> [WHAT IS NEEDED]: Word for word, copy out the entries below, but not the pictures in them.

Stored records:

------------------------

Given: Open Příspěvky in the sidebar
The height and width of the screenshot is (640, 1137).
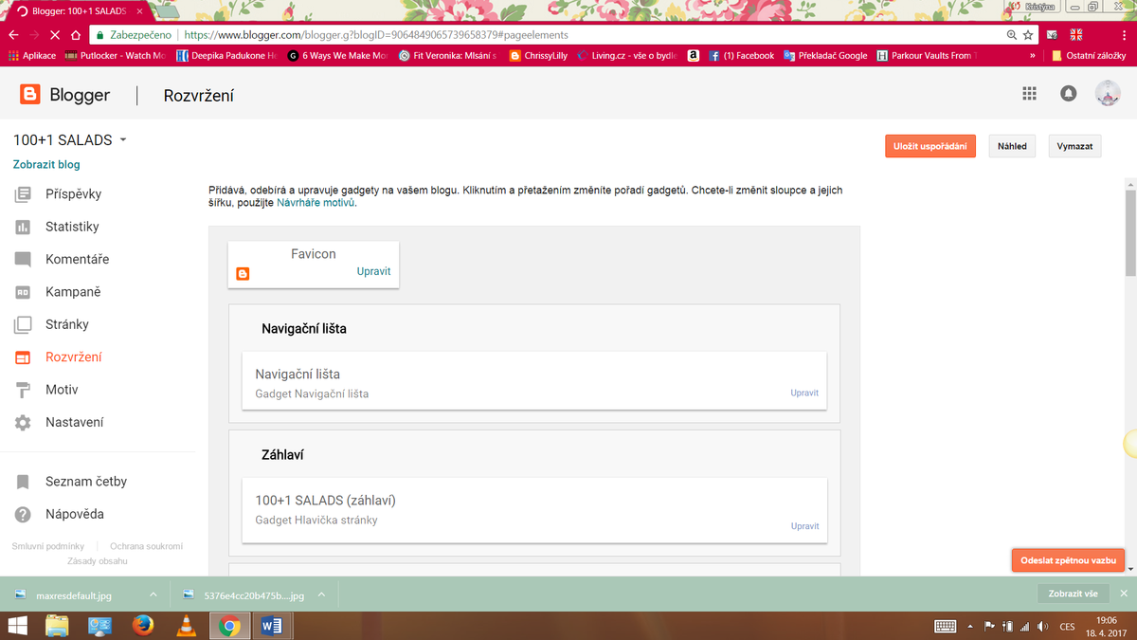Looking at the screenshot, I should click(73, 194).
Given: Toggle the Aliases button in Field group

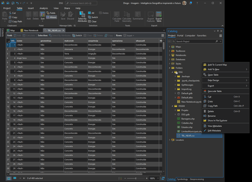Looking at the screenshot, I should 51,17.
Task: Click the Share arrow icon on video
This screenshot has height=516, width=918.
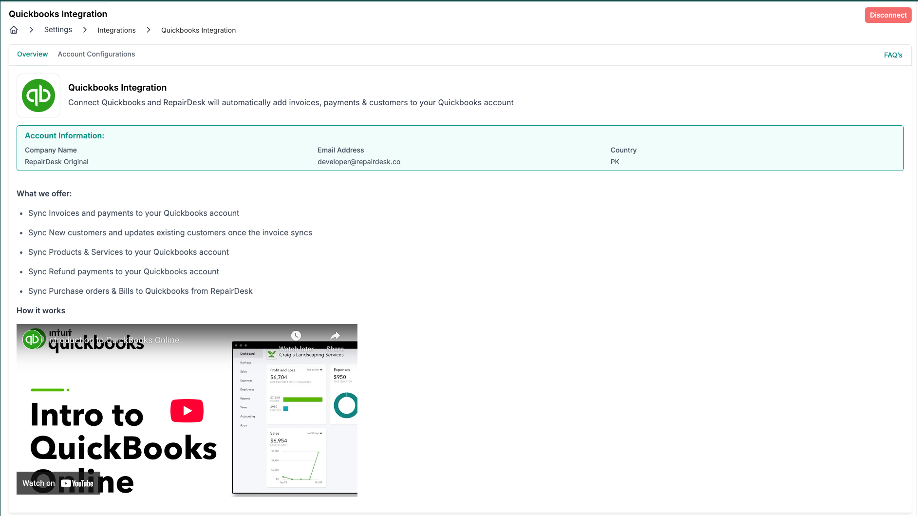Action: (335, 336)
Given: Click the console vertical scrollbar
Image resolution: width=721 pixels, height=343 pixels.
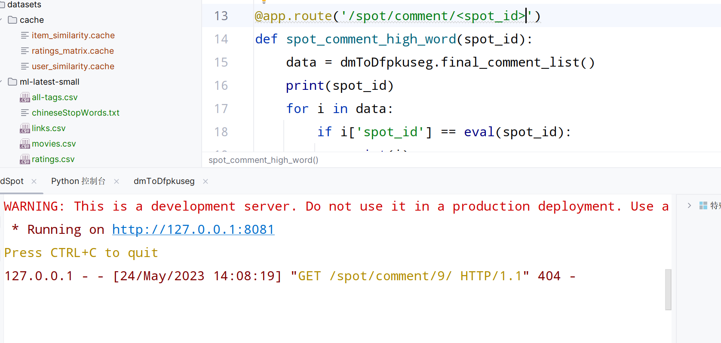Looking at the screenshot, I should click(668, 289).
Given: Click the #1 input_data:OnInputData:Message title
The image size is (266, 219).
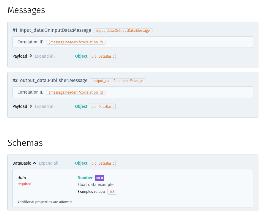Looking at the screenshot, I should pyautogui.click(x=52, y=30).
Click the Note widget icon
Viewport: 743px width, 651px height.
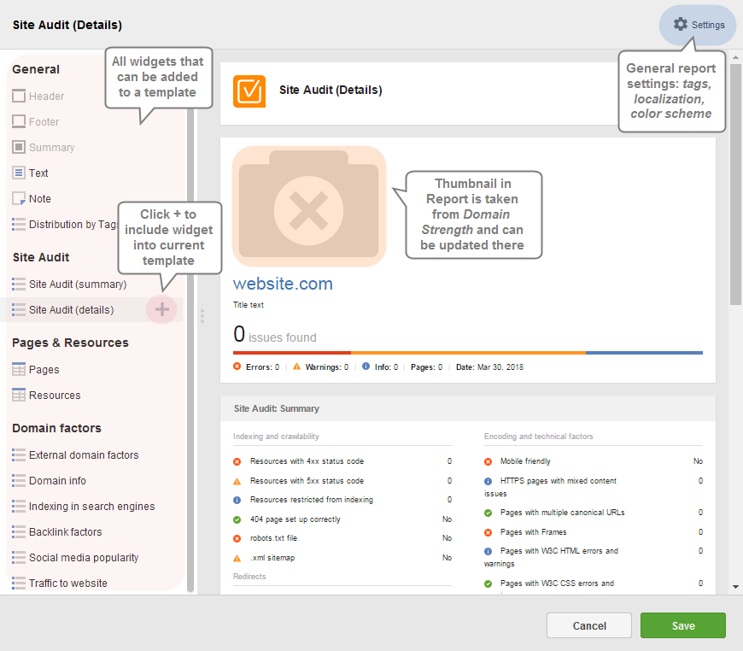coord(19,198)
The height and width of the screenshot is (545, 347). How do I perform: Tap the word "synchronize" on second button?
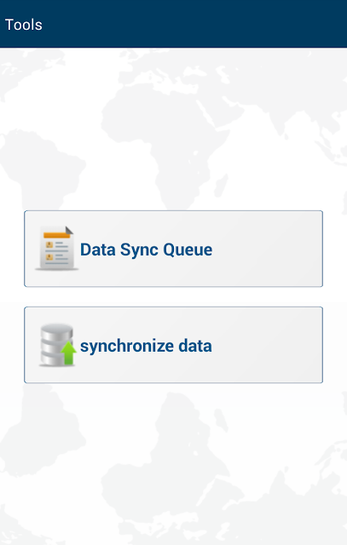point(127,347)
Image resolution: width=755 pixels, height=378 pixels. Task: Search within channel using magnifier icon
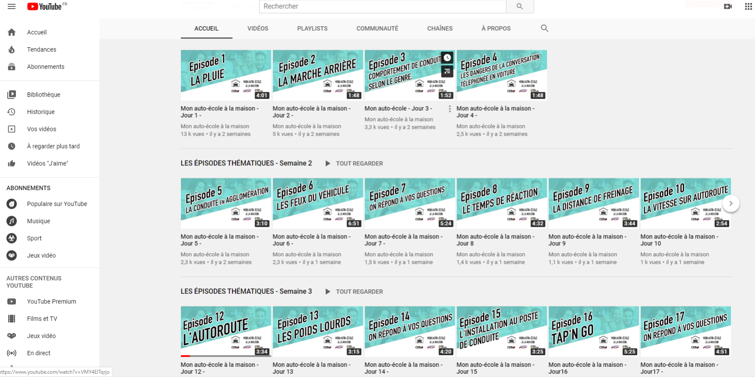544,28
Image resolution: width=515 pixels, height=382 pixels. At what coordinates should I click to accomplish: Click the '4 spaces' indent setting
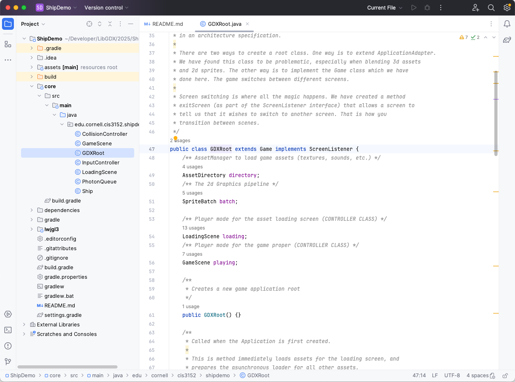pos(477,375)
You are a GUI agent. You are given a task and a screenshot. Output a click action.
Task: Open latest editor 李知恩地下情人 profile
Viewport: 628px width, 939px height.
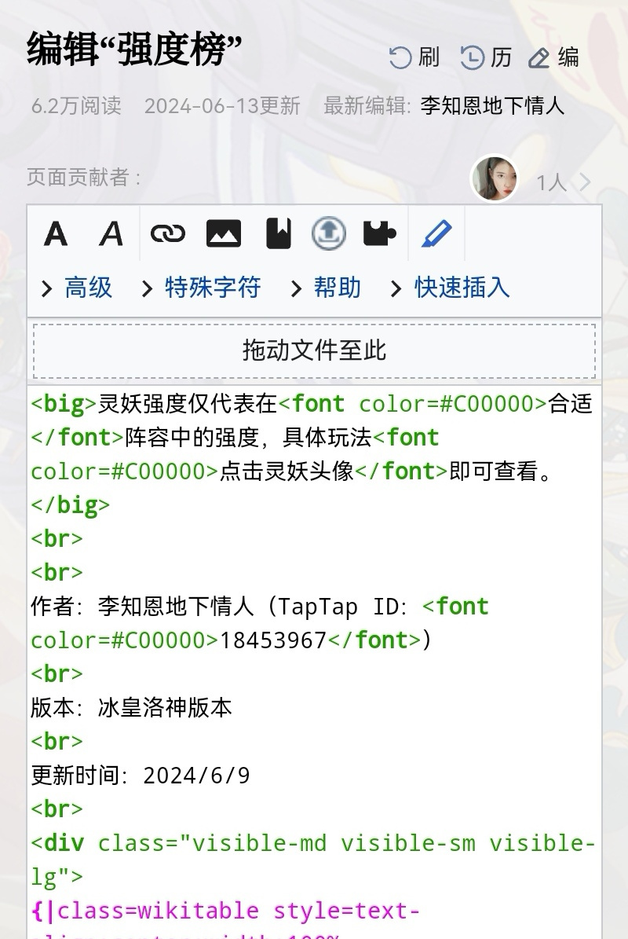pos(492,106)
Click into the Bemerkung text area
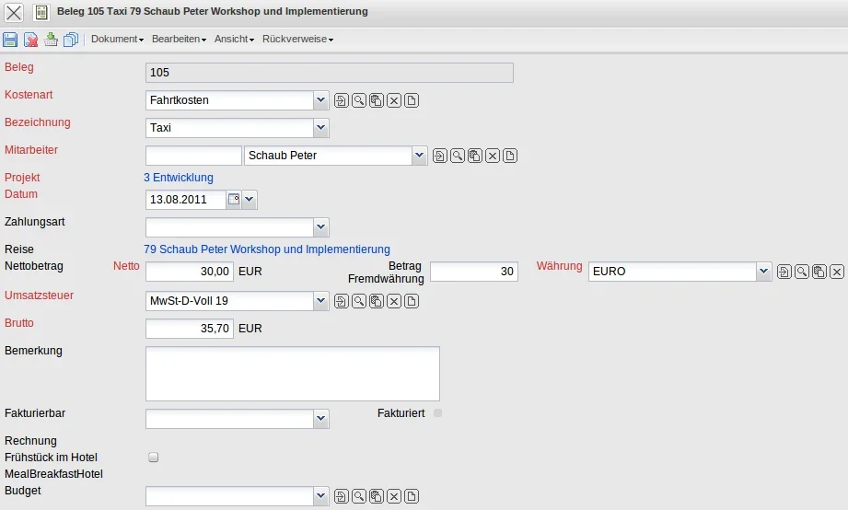 pos(292,373)
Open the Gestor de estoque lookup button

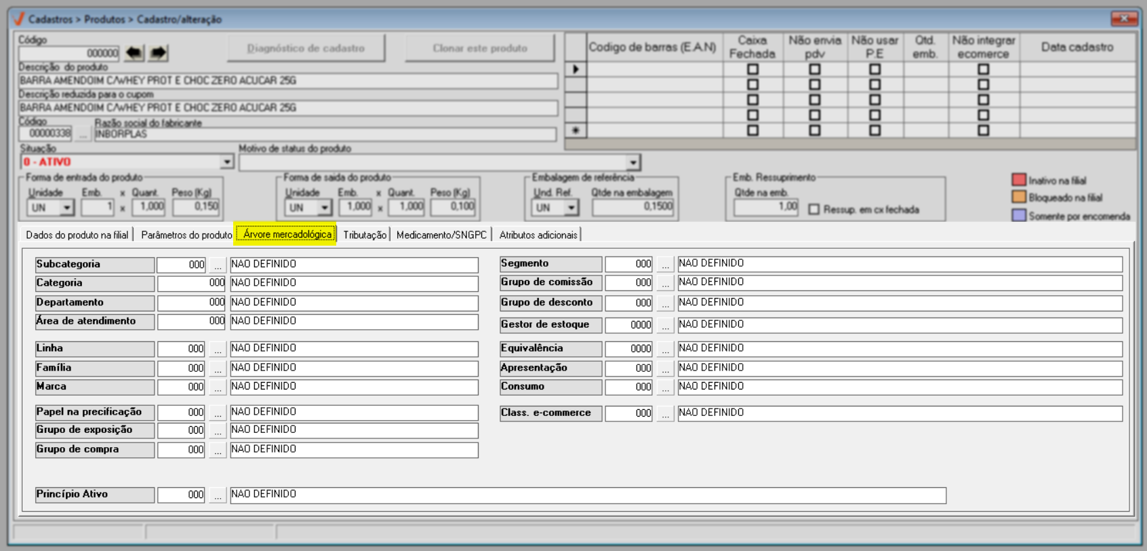point(665,326)
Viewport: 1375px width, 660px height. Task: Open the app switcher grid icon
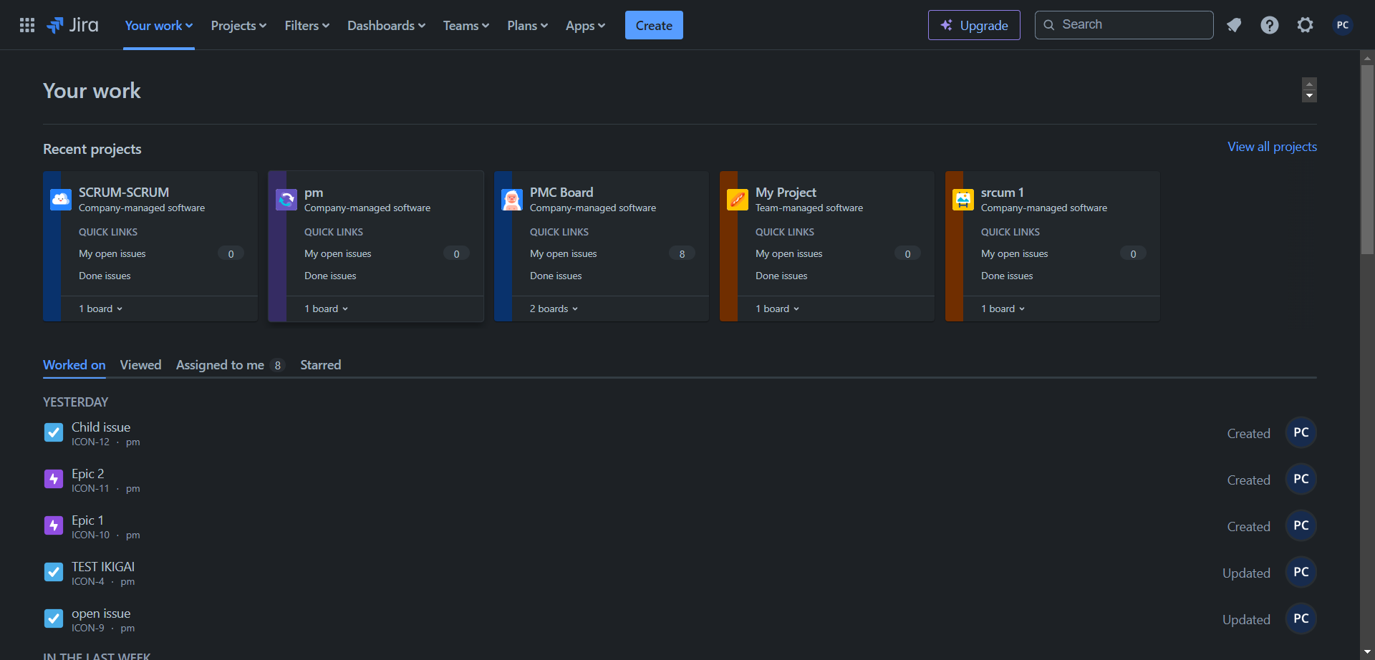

------------------------

> [ANSWER SECTION]:
Given: Open Příspěvky in the sidebar
The height and width of the screenshot is (640, 1137).
Looking at the screenshot, I should click(73, 194).
Given: Toggle the Aliases button in Field group

Looking at the screenshot, I should 51,17.
Task: Click the Share arrow icon on video
This screenshot has height=516, width=918.
Action: (335, 336)
Given: Click the console vertical scrollbar
Image resolution: width=721 pixels, height=343 pixels.
Looking at the screenshot, I should click(668, 289).
Given: Click the #1 input_data:OnInputData:Message title
The image size is (266, 219).
Looking at the screenshot, I should pyautogui.click(x=52, y=30).
Click the Note widget icon
Viewport: 743px width, 651px height.
coord(19,198)
The height and width of the screenshot is (545, 347). How do I perform: Tap the word "synchronize" on second button?
point(127,347)
Image resolution: width=755 pixels, height=378 pixels. Task: Search within channel using magnifier icon
544,28
Image resolution: width=515 pixels, height=382 pixels. At what coordinates should I click to accomplish: Click the '4 spaces' indent setting
pos(477,375)
You are a GUI agent. You are given a task and a screenshot. Output a click action.
Task: Open latest editor 李知恩地下情人 profile
Viewport: 628px width, 939px height.
pos(492,106)
Click into the Bemerkung text area
 pos(292,373)
Open the Gestor de estoque lookup button

point(665,326)
Viewport: 1375px width, 660px height. Task: Open the app switcher grid icon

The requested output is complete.